(Task details) Your copy runs from the line containing "You are a computer-use" through the last line of the listing, both included. Restate those lines word for word and leave out pictures.

(Given entries)
- - - -

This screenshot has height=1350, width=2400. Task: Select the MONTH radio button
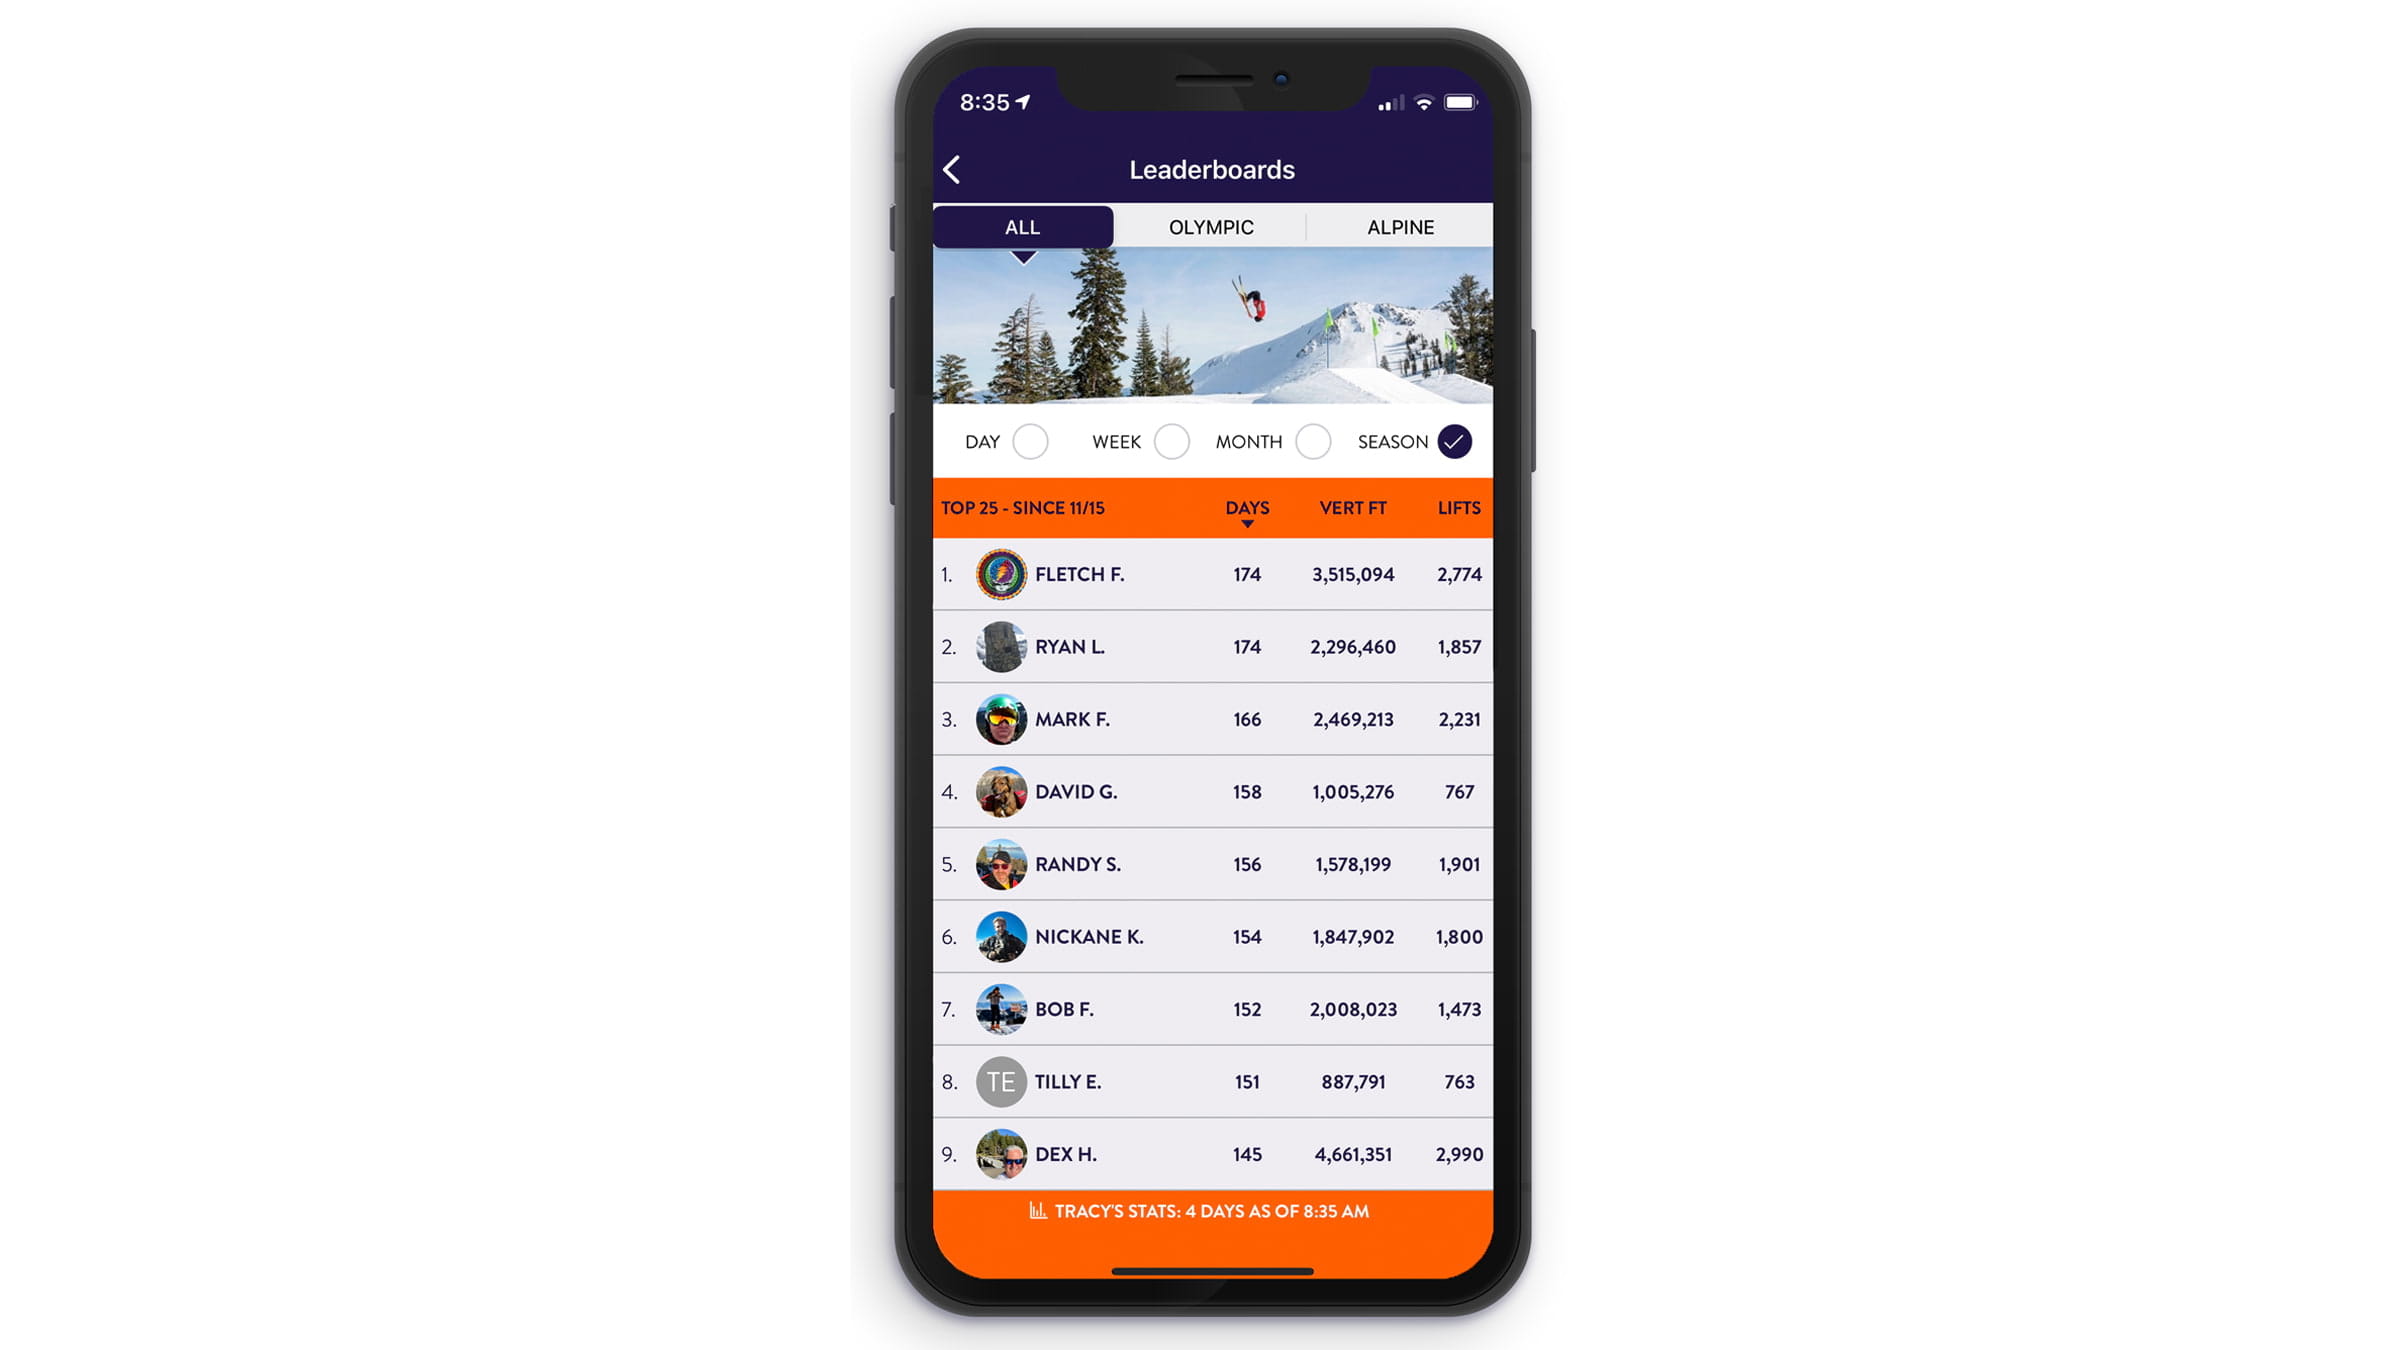1314,440
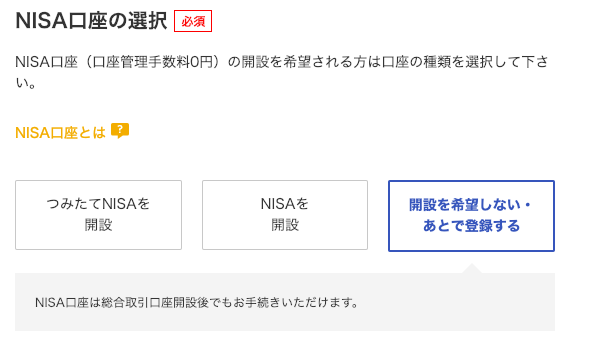Choose the NISAを開設 option
Viewport: 594px width, 364px height.
(x=285, y=215)

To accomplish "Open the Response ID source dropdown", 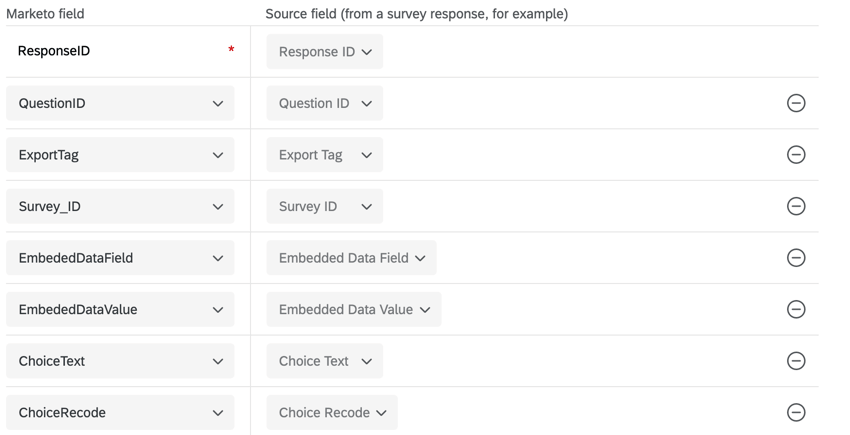I will coord(325,52).
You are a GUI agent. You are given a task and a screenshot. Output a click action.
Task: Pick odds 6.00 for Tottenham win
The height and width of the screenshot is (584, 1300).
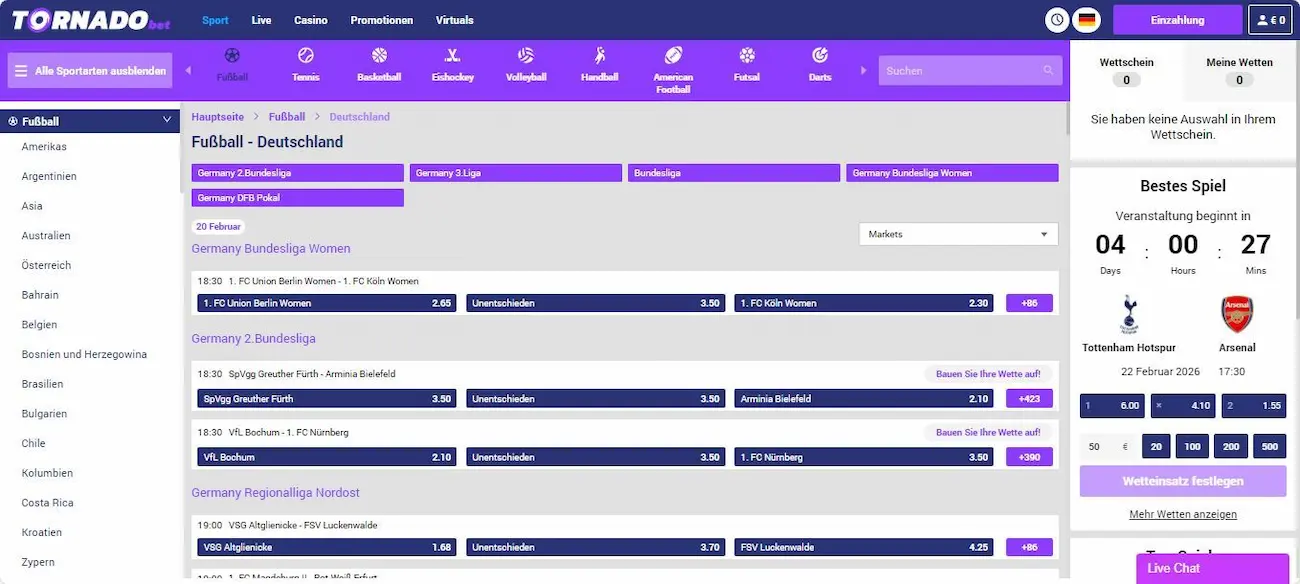pos(1109,406)
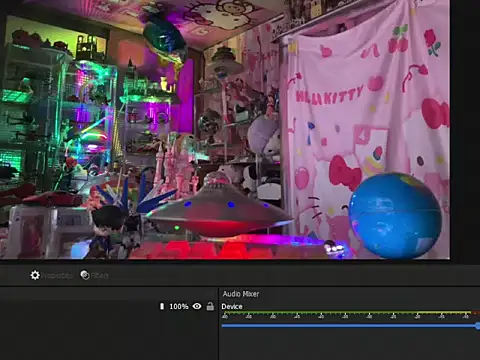480x360 pixels.
Task: Open Filters via the circles icon
Action: (85, 275)
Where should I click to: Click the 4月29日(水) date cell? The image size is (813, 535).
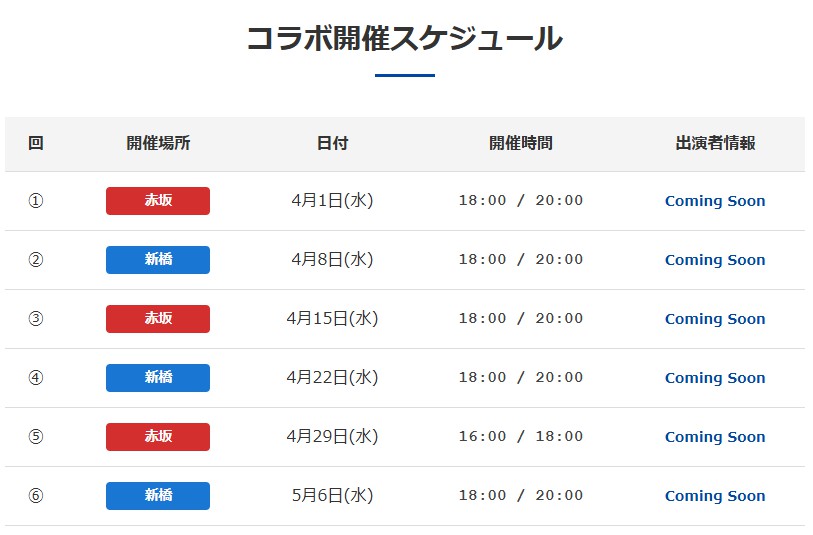tap(332, 437)
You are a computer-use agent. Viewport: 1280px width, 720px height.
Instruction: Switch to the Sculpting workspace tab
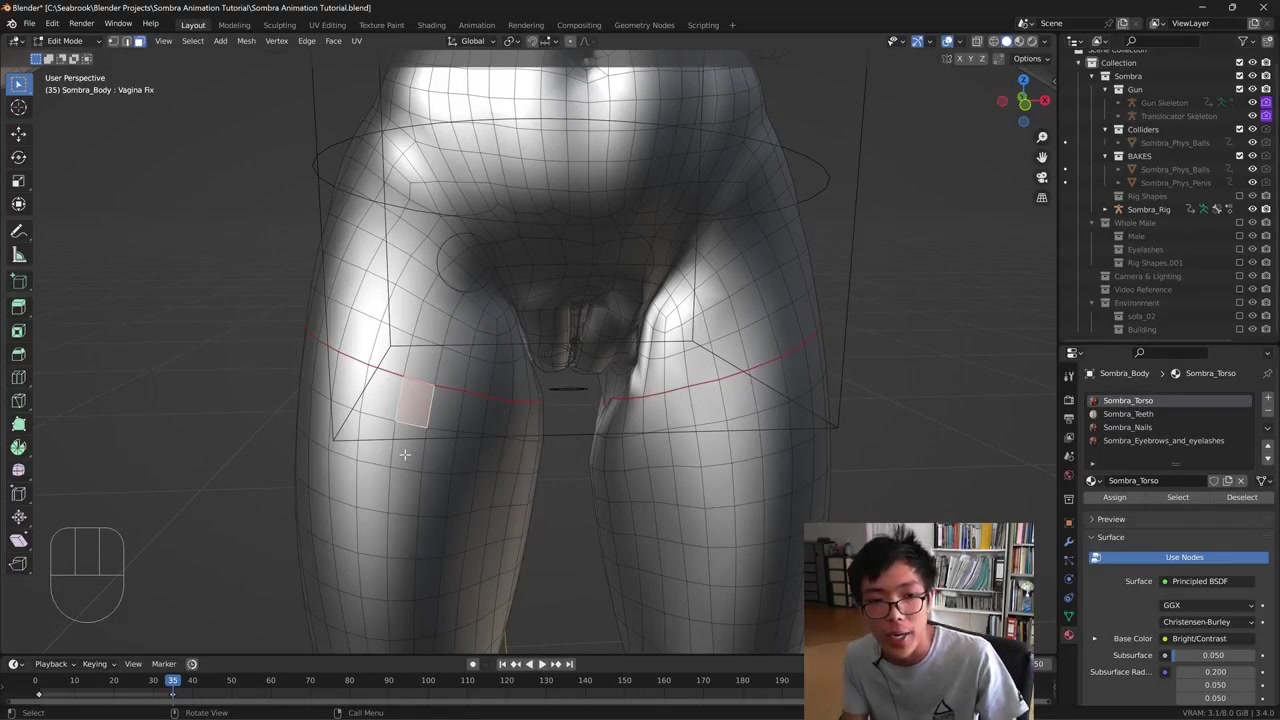(x=279, y=25)
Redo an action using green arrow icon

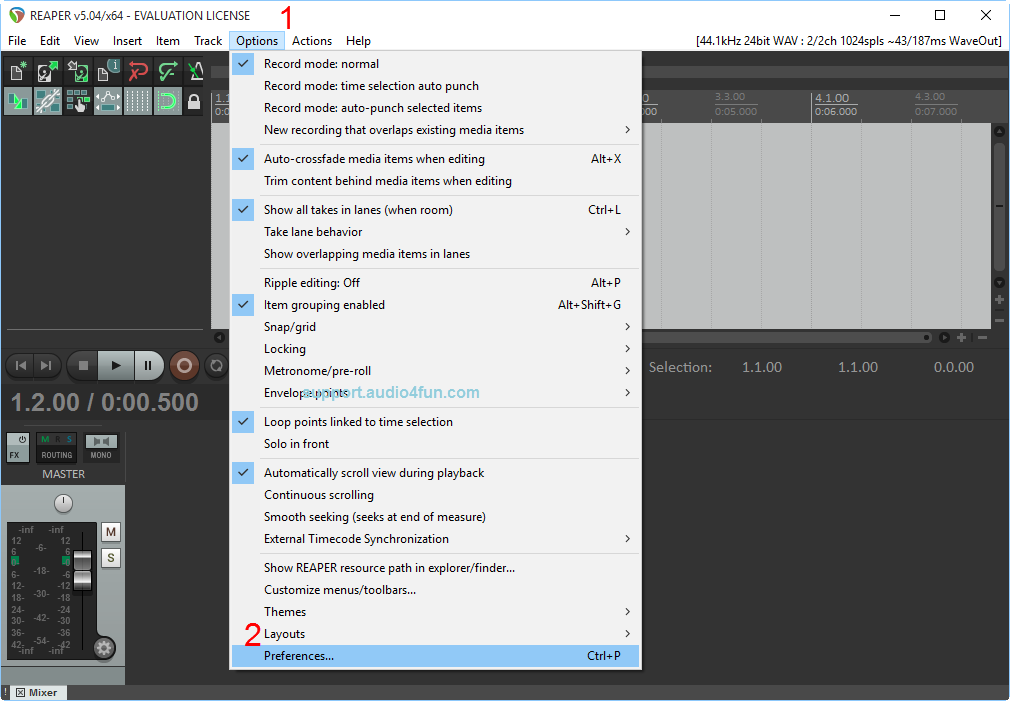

- - - -

(Expected answer)
You are a computer-use agent. Viewport: 1280px width, 720px height.
Instruction: Switch to the Sculpting workspace tab
(x=279, y=25)
Redo an action using green arrow icon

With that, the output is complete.